I thought this project might be more unnatural than it was. I was surprised at how much more visually compartmentalized the world became when I started looking at everything from a design standpoint. Though I did find a number of posters around Fredericksburg that certainly demonstrated various elements of visual design, I found that many of the very best ones were right in my own house.
This first one is just like a poster I used to own for the film/novel Fear and Loathing in Las Vegas, and instantly popped in my head when looking for a piece that demonstrated minimalism. It features a simple, clean color palate, simple, straight lines, and a general absence of visual clutter. It looks similar to the pictogram movie posters example on the website, though obviously containing much more color. The text, too, particularly its heavy emphasis, could also make this picture a demonstration of unique typography. Naturally, the all-caps setting heavily emphasizes and demands attention away from the otherwise sparse visual backdrop.
This next one has a ton of stuff going on, but I chose it particularly for how it uses visual rhythm to simulate a swirling motion effect at the image’s base. This effect is largely induced by the cylindrical patterns “created” by the base vortex. The image largely mirrors itself until this point in a fine example of visual symmetry. The stones falling off of the river into the vortex do so in a mirrored, round shape, giving them a three-dimensional, toilet bowl-like effect.
This is a poster my roommate keeps in his room for reasons beyond my comprehension, but it is undeniably an interesting example of visual metaphors, symbols, and proportion, as with all of Dali’s work.
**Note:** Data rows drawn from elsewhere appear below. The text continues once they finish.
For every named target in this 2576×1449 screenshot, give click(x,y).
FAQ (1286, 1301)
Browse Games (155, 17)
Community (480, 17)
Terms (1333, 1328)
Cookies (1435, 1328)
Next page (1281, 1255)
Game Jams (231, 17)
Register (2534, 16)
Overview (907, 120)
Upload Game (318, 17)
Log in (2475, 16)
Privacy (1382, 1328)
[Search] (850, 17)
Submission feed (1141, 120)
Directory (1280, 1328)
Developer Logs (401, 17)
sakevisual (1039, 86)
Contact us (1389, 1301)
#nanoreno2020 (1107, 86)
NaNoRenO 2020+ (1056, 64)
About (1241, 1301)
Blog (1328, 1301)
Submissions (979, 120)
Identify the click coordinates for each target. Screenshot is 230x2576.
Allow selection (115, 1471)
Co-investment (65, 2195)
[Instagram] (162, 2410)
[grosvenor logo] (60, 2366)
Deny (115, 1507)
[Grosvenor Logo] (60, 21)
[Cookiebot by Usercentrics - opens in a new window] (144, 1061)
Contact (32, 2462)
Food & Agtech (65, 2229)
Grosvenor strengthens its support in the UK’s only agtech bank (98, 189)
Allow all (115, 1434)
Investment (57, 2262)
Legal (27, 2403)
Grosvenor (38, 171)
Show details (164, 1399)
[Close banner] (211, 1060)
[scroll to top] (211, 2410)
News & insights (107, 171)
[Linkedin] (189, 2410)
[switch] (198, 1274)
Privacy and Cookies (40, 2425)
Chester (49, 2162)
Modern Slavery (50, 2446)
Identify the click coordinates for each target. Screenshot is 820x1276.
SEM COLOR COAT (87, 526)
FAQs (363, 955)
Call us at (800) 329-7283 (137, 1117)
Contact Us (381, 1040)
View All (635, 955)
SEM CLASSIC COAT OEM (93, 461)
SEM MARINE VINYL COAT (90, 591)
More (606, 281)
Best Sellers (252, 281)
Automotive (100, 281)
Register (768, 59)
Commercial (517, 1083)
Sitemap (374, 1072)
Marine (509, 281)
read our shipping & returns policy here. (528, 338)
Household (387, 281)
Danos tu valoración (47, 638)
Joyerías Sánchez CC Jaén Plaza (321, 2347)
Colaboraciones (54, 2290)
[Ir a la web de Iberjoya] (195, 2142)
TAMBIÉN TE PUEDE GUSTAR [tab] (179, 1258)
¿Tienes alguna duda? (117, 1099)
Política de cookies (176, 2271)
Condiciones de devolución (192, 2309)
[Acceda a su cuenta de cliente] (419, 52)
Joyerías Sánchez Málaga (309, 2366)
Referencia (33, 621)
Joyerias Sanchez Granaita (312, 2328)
Yes, this one is called “The Great Masturbator,” and it is indeed full of sexual, phallic imagery. There are numerous symbols of psychedelic, abstract faces, noses, mouths, phalluses, legs, eyes, lamps, phalluses, and more phalluses. If you look closely, you can also see more phalluses. It’s the sort of work that I can only read at face value, if such a thing even exists for this kind of picture. What I find more interesting than Dali’s symbolic infatuation with self-fondling is his bizzare proportional scaling of his visual elements. There are three large, primary elements that push out from the image in the sideways head, the female bust, and the male waist-down. Throughout the image, however, are multiple human figures, creatures, and web-like designs that are on an entirely different plane in terms of size.
This last one, another Fear and Loathing reference, is a poster in my room that immediately lit up to me as a perfect example of interesting color use. Anytime dashes of color are thrown into an otherwise black and white image, it creates an interesting, attention-grabbing visual dynamic. Here, only the flowers on Dr. Gonzo’s Hawaiian shirt and the rims of his glasses are splashed with color. They’re bright, bold primary colors that add a great deal of contrast and life to the rest of the image. This poster is equally in an example of unique typography as well, using the classic, splattered ink look from the cover of Hunter S. Thompson’s original novel. The combination of these elements creates an inky, messy visual appearance on top of a clean, white background; almost as if a debaucherous, hand-drawn cartoon character was on the loose and making a mess.